Federal ruling clears way for Willowridge levee construction
Jonathan Menard - Jul 18, 2013
A federal judge has ruled in St. Charles Parish’s favor regarding a conservation easement that has held up construction of the Willowridge levee in Luling.
The ruling clears the way for the parish to go out for bids on the first phase of the project, which will consist of clearing and grubbing the right of way and construction of a 5.5-foot-levee berm from Peterson Canal to an existing berm behind Willowridge Drive. The parish plans to begin construction in September.
After that phase is completed, the parish will begin work on a second phase that includes the construction of a pump station. A third phase will take the levee from Willowridge Drive to Davis Pond and a fourth phase will raise the entire levee to 7 feet and fortify its interior.
The lawsuit concerned a 375-acre conservation easement that was put in place in Luling to preserve area wetlands from future destruction after Rathborne Land Co., the company who built the Willowdale and Willowridge subdivisions, was found to have violated the Clean Water Act. The parish successfully got a court to agree last week to remove a nine-acre strip of land from the conservation easement behind homes on Cypress Drive to enable levee construction.
The federal government supported the parish in the lawsuit, saying that the proposed levee will provide hurricane and tidal surge flood protection for the Willowridge subdivision. They also said that the permitted alignment is the least environmentally damaging location that will achieve that purpose.
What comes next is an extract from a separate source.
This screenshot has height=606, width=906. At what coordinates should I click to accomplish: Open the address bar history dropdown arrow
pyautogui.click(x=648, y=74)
The parish has already purchased wetland mitigation to offset the removal of those acres and plans to go out for construction bids for the levee in August.
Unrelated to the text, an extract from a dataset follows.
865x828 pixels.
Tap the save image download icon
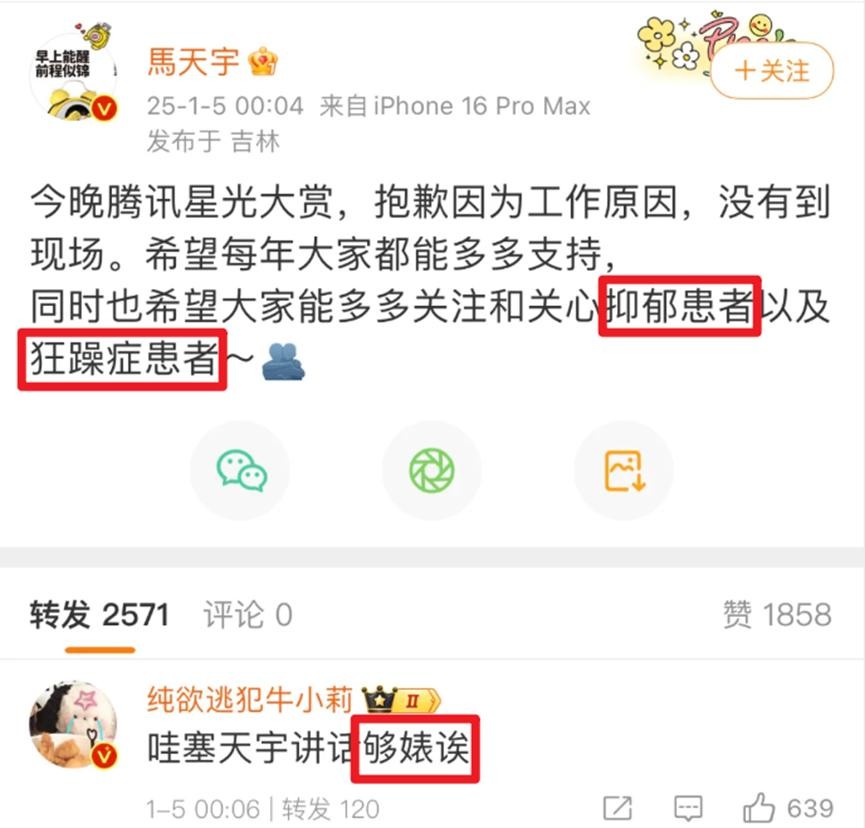click(x=624, y=470)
The Willowridge phase, which received permit approval in 2011, is designed to enclose 27 acres of wetlands near the Davis Pond Diversion canal and another 23 acres of retention area south of the intersection of Willowdale Boulevard and Beaupre Drive.
United States District Judge Nannette Brown, who ruled in the parish’s favor last Wednesday, said that if she had refused to modify the consent decree, it would have left St. Charles Parish without needed levee protection because "after years of trying to get a levee system in place, this is the first and only option to be approved by the appropriate authorities."
In addition to the parish moving ahead with the Willowridge portion of the levee, plans to construct a unified levee along the entire West Bank of the parish are ongoing. On July 2 the Sunset Drainage District Board passed a resolution requesting to transfer its authority to the St. Charles Parish Council. This move will allow the Lafourche Basin Levee District to submit for inclusion in the Coastal Master Plan a closed 100-year levee system extending from the Davis Diversion West Guide Levee to Highway 308 in Lafourche Parish. This levee system will also include a floodgate at Bayou Des Allemands.
Consultants are working on surveying and land acquisition for the Ellington phase of the levee, which will be constructed west of the Willowridge levee. The parish also expects to receive an updated permit for the Magnolia Ridge portion of the levee in Boutte by the end of 2013.
With what he called the "final hurdle" overcome, Parish President V.J. St. Pierre said the West Bank Hurricane Protection Levee is becoming reality.
"We would not be at this point without the generous assistance of the Parish Council and numerous agencies and consultants," he said. "They have a huge part in this development, which is just the beginning of us ensuring the entire West Bank has storm surge protection."